(ACTION ITEM) Reproduce the records below exactly, but only between the lines holding "Click the Gateway API Documentation heading" and "Given: Expand filters with Show More link", inclusive.

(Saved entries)
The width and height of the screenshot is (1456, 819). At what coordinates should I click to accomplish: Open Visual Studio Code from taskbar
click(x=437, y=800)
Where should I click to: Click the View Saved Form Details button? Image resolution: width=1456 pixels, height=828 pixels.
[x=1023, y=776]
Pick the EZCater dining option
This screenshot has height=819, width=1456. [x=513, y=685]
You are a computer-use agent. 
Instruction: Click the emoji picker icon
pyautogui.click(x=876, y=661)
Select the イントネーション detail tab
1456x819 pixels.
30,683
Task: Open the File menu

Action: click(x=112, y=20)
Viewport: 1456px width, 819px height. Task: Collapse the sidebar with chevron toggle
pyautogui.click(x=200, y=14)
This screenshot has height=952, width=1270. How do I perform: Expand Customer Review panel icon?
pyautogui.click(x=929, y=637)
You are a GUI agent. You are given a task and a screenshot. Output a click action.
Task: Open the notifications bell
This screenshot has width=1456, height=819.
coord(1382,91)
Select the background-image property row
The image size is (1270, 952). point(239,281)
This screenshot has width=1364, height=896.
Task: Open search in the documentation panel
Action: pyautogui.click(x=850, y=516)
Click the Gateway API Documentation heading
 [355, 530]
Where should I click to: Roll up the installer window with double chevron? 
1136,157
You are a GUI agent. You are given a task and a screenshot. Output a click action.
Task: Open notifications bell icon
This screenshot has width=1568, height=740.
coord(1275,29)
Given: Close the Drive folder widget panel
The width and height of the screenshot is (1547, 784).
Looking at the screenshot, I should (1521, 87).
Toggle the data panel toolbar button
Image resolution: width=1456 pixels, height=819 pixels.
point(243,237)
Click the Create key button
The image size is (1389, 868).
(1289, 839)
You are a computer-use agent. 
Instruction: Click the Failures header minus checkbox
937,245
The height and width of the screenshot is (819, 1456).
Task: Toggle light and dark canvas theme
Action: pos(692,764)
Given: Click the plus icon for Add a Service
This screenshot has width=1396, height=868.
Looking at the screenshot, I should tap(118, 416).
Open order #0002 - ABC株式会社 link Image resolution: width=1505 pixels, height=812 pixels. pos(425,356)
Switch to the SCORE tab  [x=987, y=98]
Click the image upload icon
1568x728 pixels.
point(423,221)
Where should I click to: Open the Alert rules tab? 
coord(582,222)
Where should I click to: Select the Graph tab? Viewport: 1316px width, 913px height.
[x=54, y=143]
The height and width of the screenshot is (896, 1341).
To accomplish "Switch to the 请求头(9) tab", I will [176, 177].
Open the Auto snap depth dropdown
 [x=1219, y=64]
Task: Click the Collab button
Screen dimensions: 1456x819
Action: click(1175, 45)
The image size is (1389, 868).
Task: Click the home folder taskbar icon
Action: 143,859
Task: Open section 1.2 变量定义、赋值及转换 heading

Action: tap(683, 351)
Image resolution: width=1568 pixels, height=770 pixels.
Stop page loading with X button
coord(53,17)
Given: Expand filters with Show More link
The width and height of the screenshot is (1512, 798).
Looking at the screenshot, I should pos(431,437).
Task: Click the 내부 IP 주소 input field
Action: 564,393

(TASK RESULT)
Click the Gateway API Documentation heading
 [355, 530]
Where should I click to: Roll up the installer window with double chevron? 
1136,157
You are a GUI agent. You are given a task and a screenshot. Output a click action.
Task: Open notifications bell icon
This screenshot has width=1568, height=740.
coord(1275,29)
Given: Close the Drive folder widget panel
The width and height of the screenshot is (1547, 784).
Looking at the screenshot, I should (1521, 87).
Toggle the data panel toolbar button
Image resolution: width=1456 pixels, height=819 pixels.
point(243,237)
Click the Create key button
The image size is (1389, 868).
(1289, 839)
You are a computer-use agent. 
Instruction: Click the Failures header minus checkbox
937,245
The height and width of the screenshot is (819, 1456).
Task: Toggle light and dark canvas theme
Action: pos(692,764)
Given: Click the plus icon for Add a Service
This screenshot has width=1396, height=868.
Looking at the screenshot, I should tap(118, 416).
Open order #0002 - ABC株式会社 link Image resolution: width=1505 pixels, height=812 pixels. pos(425,356)
Switch to the SCORE tab  [x=987, y=98]
Click the image upload icon
1568x728 pixels.
point(423,221)
Where should I click to: Open the Alert rules tab? 
coord(582,222)
Where should I click to: Select the Graph tab? Viewport: 1316px width, 913px height.
[x=54, y=143]
The height and width of the screenshot is (896, 1341).
To accomplish "Switch to the 请求头(9) tab", I will [176, 177].
Open the Auto snap depth dropdown
 [x=1219, y=64]
Task: Click the Collab button
Screen dimensions: 1456x819
Action: click(1175, 45)
The image size is (1389, 868).
Task: Click the home folder taskbar icon
Action: 143,859
Task: Open section 1.2 变量定义、赋值及转换 heading

Action: tap(683, 351)
Image resolution: width=1568 pixels, height=770 pixels.
Stop page loading with X button
coord(53,17)
Given: Expand filters with Show More link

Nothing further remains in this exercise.